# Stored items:
--- START ---

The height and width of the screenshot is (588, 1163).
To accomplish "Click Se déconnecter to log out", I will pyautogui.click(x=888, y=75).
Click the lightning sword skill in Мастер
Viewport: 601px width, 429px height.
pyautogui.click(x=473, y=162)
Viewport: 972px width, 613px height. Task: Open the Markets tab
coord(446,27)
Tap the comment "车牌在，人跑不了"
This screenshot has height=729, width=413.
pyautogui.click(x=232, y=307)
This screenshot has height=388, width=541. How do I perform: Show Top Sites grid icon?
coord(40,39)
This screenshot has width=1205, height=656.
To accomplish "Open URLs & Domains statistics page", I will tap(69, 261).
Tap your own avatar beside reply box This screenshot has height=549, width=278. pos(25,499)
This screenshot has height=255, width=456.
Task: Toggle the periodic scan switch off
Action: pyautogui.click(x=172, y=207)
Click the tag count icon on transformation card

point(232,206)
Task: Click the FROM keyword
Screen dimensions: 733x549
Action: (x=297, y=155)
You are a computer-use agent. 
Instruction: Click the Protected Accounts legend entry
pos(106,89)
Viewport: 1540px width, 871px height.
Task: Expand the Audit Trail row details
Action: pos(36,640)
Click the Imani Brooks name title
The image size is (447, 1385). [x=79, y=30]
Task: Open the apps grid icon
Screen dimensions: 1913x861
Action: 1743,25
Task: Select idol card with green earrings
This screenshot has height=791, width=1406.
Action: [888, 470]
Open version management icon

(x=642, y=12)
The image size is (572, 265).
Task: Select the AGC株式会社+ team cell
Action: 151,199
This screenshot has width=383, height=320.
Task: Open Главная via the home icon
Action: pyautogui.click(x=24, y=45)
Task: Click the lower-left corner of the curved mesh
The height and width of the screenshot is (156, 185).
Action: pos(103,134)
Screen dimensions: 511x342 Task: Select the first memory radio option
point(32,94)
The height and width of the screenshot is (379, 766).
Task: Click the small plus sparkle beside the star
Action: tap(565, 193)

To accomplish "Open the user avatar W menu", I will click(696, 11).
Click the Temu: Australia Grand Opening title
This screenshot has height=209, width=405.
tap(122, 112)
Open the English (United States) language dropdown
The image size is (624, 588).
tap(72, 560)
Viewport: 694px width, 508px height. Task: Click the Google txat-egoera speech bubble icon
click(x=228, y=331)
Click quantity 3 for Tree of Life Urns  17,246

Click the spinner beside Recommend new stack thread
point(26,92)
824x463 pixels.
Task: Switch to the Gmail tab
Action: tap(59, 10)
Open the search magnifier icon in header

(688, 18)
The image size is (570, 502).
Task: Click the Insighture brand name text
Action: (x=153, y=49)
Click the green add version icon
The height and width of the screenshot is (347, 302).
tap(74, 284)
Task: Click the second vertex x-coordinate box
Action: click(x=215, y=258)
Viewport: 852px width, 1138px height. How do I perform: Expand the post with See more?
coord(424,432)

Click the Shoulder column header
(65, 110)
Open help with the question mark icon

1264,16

--- END ---

# What you are asked to do:
All the records, from start to finish, are to be repeated exactly.

# Finished exercise:
The height and width of the screenshot is (588, 1163).
To accomplish "Click Se déconnecter to log out", I will pyautogui.click(x=888, y=75).
Click the lightning sword skill in Мастер
Viewport: 601px width, 429px height.
pyautogui.click(x=473, y=162)
Viewport: 972px width, 613px height. Task: Open the Markets tab
coord(446,27)
Tap the comment "车牌在，人跑不了"
This screenshot has height=729, width=413.
pyautogui.click(x=232, y=307)
This screenshot has height=388, width=541. How do I perform: Show Top Sites grid icon?
coord(40,39)
This screenshot has width=1205, height=656.
To accomplish "Open URLs & Domains statistics page", I will tap(69, 261).
Tap your own avatar beside reply box This screenshot has height=549, width=278. pos(25,499)
This screenshot has height=255, width=456.
Task: Toggle the periodic scan switch off
Action: pyautogui.click(x=172, y=207)
Click the tag count icon on transformation card

point(232,206)
Task: Click the FROM keyword
Screen dimensions: 733x549
Action: (x=297, y=155)
You are a computer-use agent. 
Instruction: Click the Protected Accounts legend entry
pos(106,89)
Viewport: 1540px width, 871px height.
Task: Expand the Audit Trail row details
Action: pos(36,640)
Click the Imani Brooks name title
The image size is (447, 1385). [x=79, y=30]
Task: Open the apps grid icon
Screen dimensions: 1913x861
Action: 1743,25
Task: Select idol card with green earrings
This screenshot has height=791, width=1406.
Action: [888, 470]
Open version management icon

(x=642, y=12)
The image size is (572, 265).
Task: Select the AGC株式会社+ team cell
Action: 151,199
This screenshot has width=383, height=320.
Task: Open Главная via the home icon
Action: pyautogui.click(x=24, y=45)
Task: Click the lower-left corner of the curved mesh
The height and width of the screenshot is (156, 185).
Action: pos(103,134)
Screen dimensions: 511x342 Task: Select the first memory radio option
point(32,94)
The height and width of the screenshot is (379, 766).
Task: Click the small plus sparkle beside the star
Action: tap(565, 193)

To accomplish "Open the user avatar W menu", I will click(696, 11).
Click the Temu: Australia Grand Opening title
This screenshot has height=209, width=405.
tap(122, 112)
Open the English (United States) language dropdown
The image size is (624, 588).
tap(72, 560)
Viewport: 694px width, 508px height. Task: Click the Google txat-egoera speech bubble icon
click(x=228, y=331)
Click quantity 3 for Tree of Life Urns  17,246

Click the spinner beside Recommend new stack thread
point(26,92)
824x463 pixels.
Task: Switch to the Gmail tab
Action: tap(59, 10)
Open the search magnifier icon in header

(688, 18)
The image size is (570, 502).
Task: Click the Insighture brand name text
Action: (x=153, y=49)
Click the green add version icon
The height and width of the screenshot is (347, 302).
tap(74, 284)
Task: Click the second vertex x-coordinate box
Action: click(x=215, y=258)
Viewport: 852px width, 1138px height. How do I perform: Expand the post with See more?
coord(424,432)

Click the Shoulder column header
(65, 110)
Open help with the question mark icon

1264,16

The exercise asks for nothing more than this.